In the end though, a great and perfectly apt novel for our age.
A better book than Gone Girl, which also skated along the edge of truth and media. "A Big Enough Lie" moves back and forth between the different viewpoints of several characters, with particular focus on self-involved, narcissistic John/Henry. John is a loser in love and life and wills his way into a different world by pretending to be someone he isn't, Henry Fleming, a veteran. Along the way, he engages with four other characters who are playing parts: Marshall Stang, the cool friend whom John wants to emulate; Emily, a cousin on whom John is romantically fixated; Antoine Greep, a supposed war hero; and Heather Kloppenberg, an erstwhile writer who dumps Henry when she learns the truth. After an introduction of the chief quandary--how will John/Henry's story be revealed on national television?-- the initial scenes get off to a slow start with a few too many digressions, as if John the writer is still learning to write. In the middle of the book, the writing from Heather's viewpoint is so stupefying (to convince you she is an idiot) as to make one want to give up. HOWEVER, writing as the "author" Henry Fleming, Eric Bennett breathes life into prose, fleshes out characters, addresses atrocities of war, and creates a compelling pace accelerating toward an explosive conclusion that effectively explains WHY a writer would contrive an entire experience, even pretending to be a veteran, to live "larger than life." A book with many nuances and several themes that could be teased out in a classroom setting, it's a keeper.
This is a pretty great book. It's stunning in both conception and execution. The book might look at first glance like an Iraq war memoir (an impression abetted by the fake "Winnie Wilson Book Club" medallion on the cover, which is part of the book's masquerade), but it's in fact something like the inverse--the invasion of memoir by fiction and vice versa. It's about the "writing" of war and the war of writing (including some delicious workshop scenes at a Midwestern analogue to the Iowa Writers' Workshop.
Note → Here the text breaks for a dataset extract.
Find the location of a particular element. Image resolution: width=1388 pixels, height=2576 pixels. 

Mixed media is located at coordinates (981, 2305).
Bennett's also published a book about the history of creative writing programs). Thematically adventurous, structurally immaculate, tightly written.
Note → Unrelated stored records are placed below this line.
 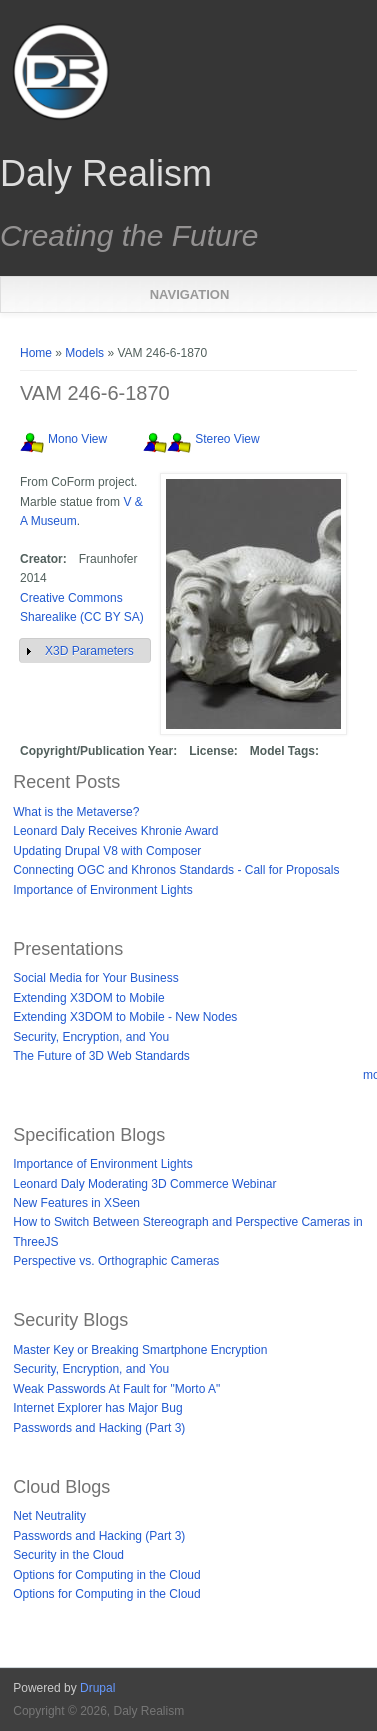 I want to click on Options for Computing in the Cloud, so click(x=106, y=1575).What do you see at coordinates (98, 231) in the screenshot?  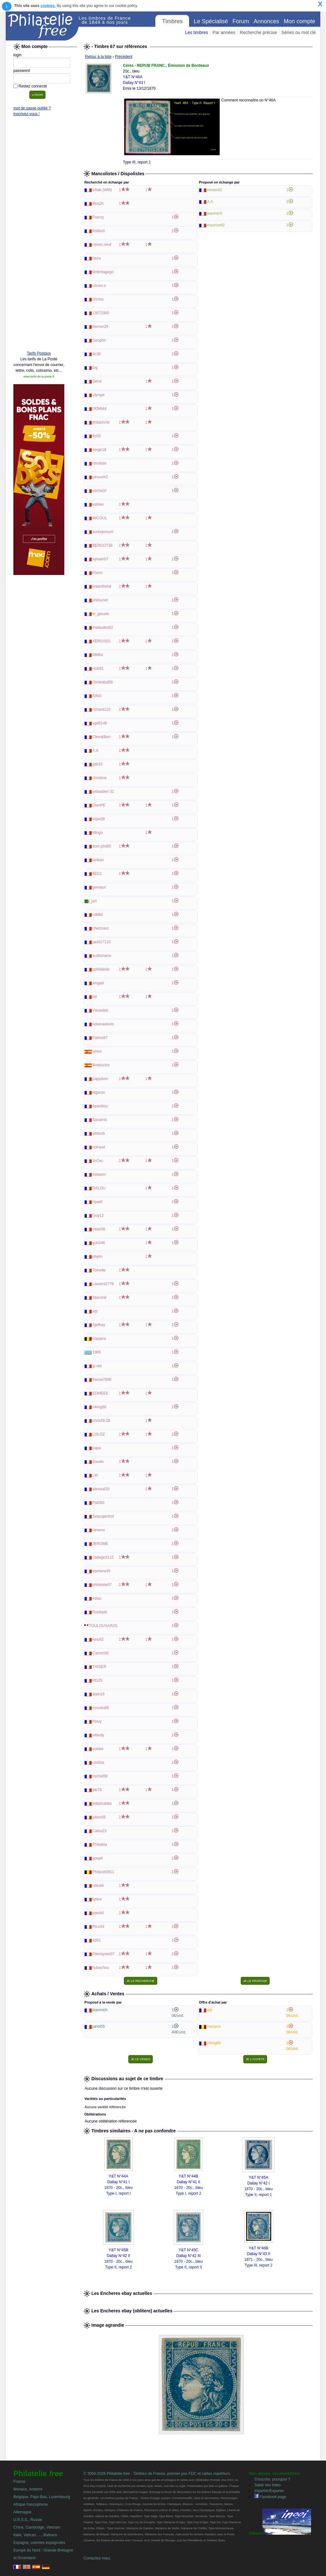 I see `fmillord` at bounding box center [98, 231]. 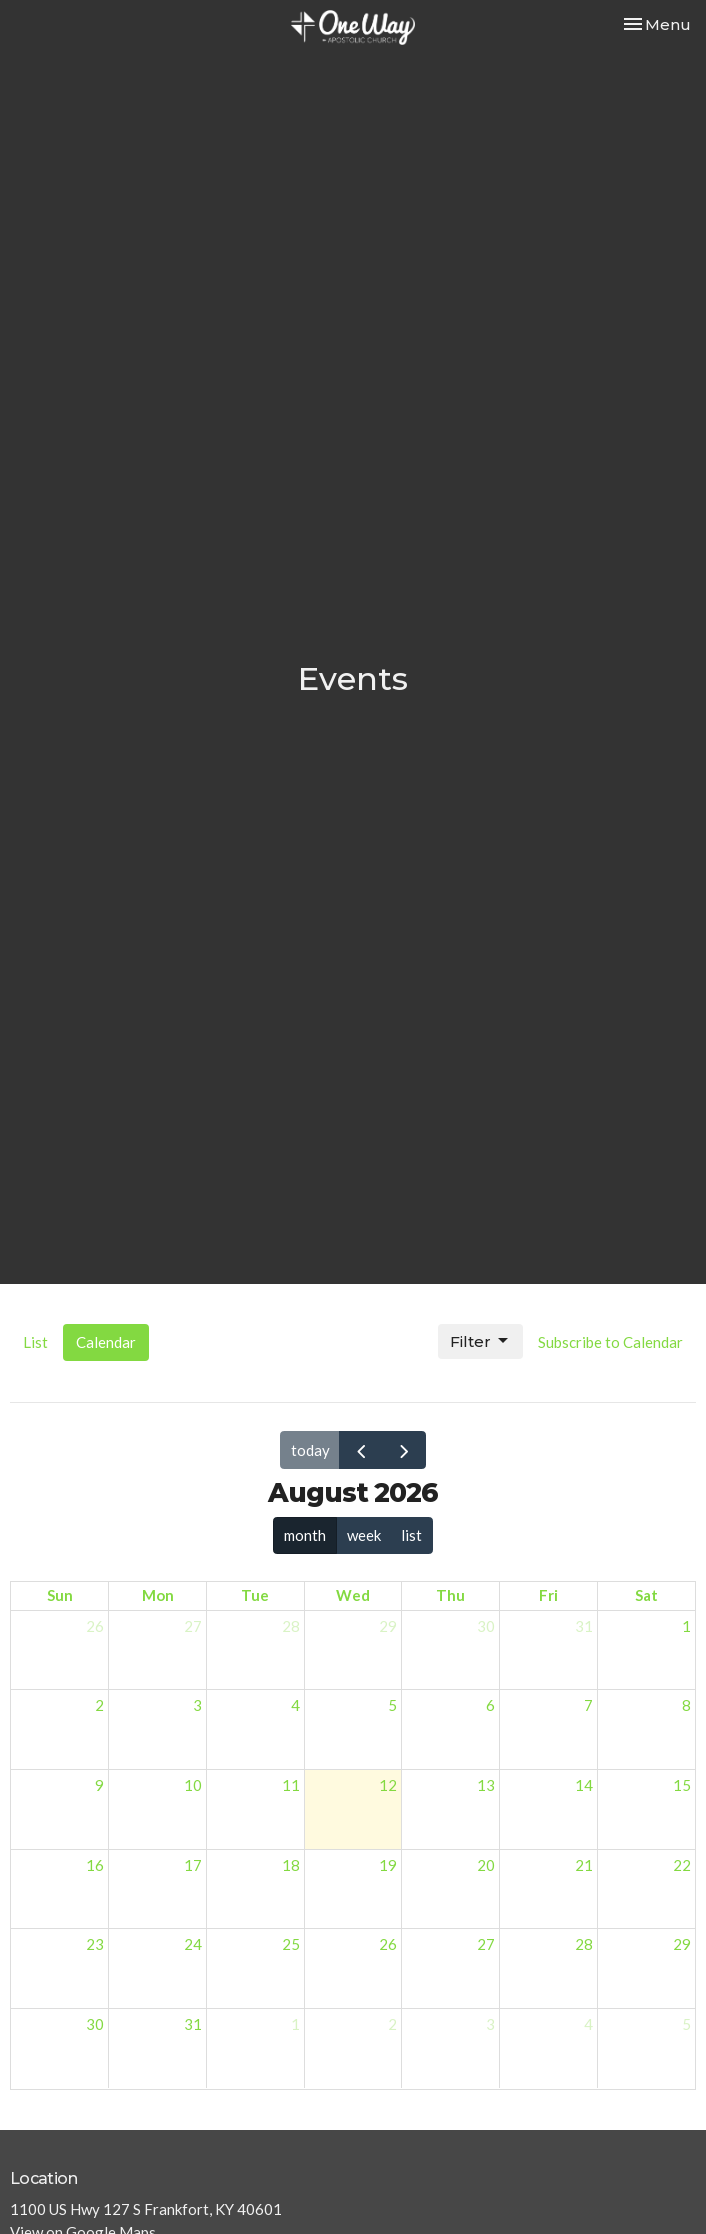 I want to click on 9 [August 9, 2026], so click(x=99, y=1785).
This book challenges you as a reader in the best way possible. The varying narrative structures create intriguing portraits of the novel's main characters, and speaks about them with a depth and tenderness that a traditional approach could not replicate. A Big Enough Lie also dares to address "big ideas" about society and the nature of truth in storytelling—weirdly Dickensian.
I really enjoyed the concept of this novel / faux memoir. The two stories informed each other - the non-military, third person "fact" and the military "memoir" were both interesting. I especially liked the segment from the girlfriend's perspective, but I appreciated it all.
I like Bennett's writing, and chapter XIX is brilliant. However, the plotting is muddled and just when you think there will be an emotional payoff, he gets clever. Cleverness, in fact, seems to be the point of this book. I am looking forward to his next book, and I expect some improvement.
Beautifully written, gifted at turning a phrase. Characters are believable. Exceptional use of the language. I'm reading another book now and am missing Eric's writing skill. A few times I became lost in the plot but I recovered.
It took me some time to settle into the story, but after a quarter of the way in I couldn't put the book down. Strong character development with interesting plot twists. I'm curious about follow up work from this author.